Hoje, com a eternização do conflito, ganha mais projeção uma revisão historiográfica consistente do sionismo e de suas associações com o projeto colonialista inglês de criar um país judeu naquela parte do mundo. As evidências de que se procedeu a uma prévia limpeza étnica na região, entre outros episódios sombrios, são um segredo de polichinelo.

Bem, diante de tudo isso, caberia também perguntar: que Estado nacional não tem atrás de sua formação um rastro de violência?
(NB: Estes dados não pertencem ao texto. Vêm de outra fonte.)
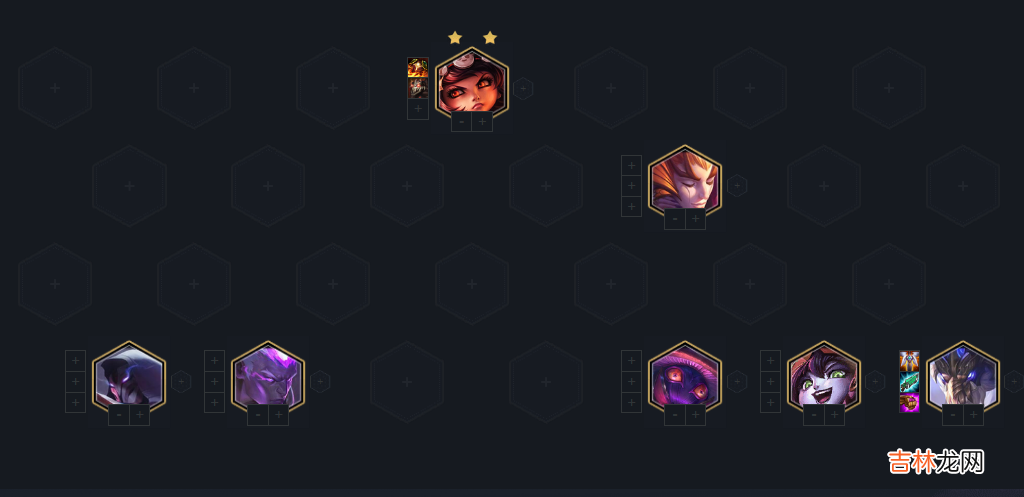1024x497 pixels.
Task: Click the watermark logo with Chinese characters
Action: pyautogui.click(x=935, y=462)
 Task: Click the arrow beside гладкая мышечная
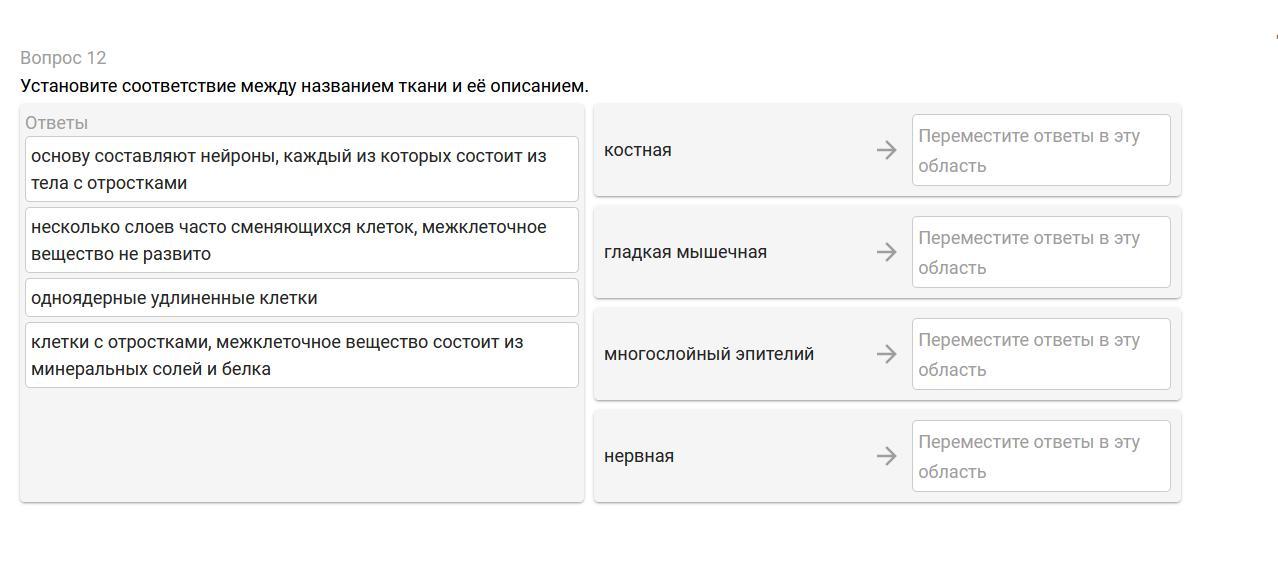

Guerras, colonialismo, escravidão, genocídios ou barbáries outras? O nosso querido Brasil? Os Estados Unidos? O Irã? La France? Por que Israel deveria ter uma história impoluta? Porque são judeus?

Na juventude intelectual, um filho de rabino chamado Karl Marx viu no seu ainda recente século 19 uma humanidade se debatendo com a pré-história. Eu adoraria ter nascido no futuro. Mas o que veria? Judeus e palestinos pescando e fazendo crítica literária no reino da sociedade sem classes? Ou o triunfo distributivo do capitalismo pós-financeiro numa pós-Los Angeles sem barracas nas ruas? Sabe-se lá.

Agora, Israel está perdendo a guerra que importa. Não será mais possível sustentar esse estado de coisas. Podemos esperar pelo milagre de uma mudança política profunda? Só me arrisco a dizer, neste final acaciano, que o caminho será longo e tortuoso.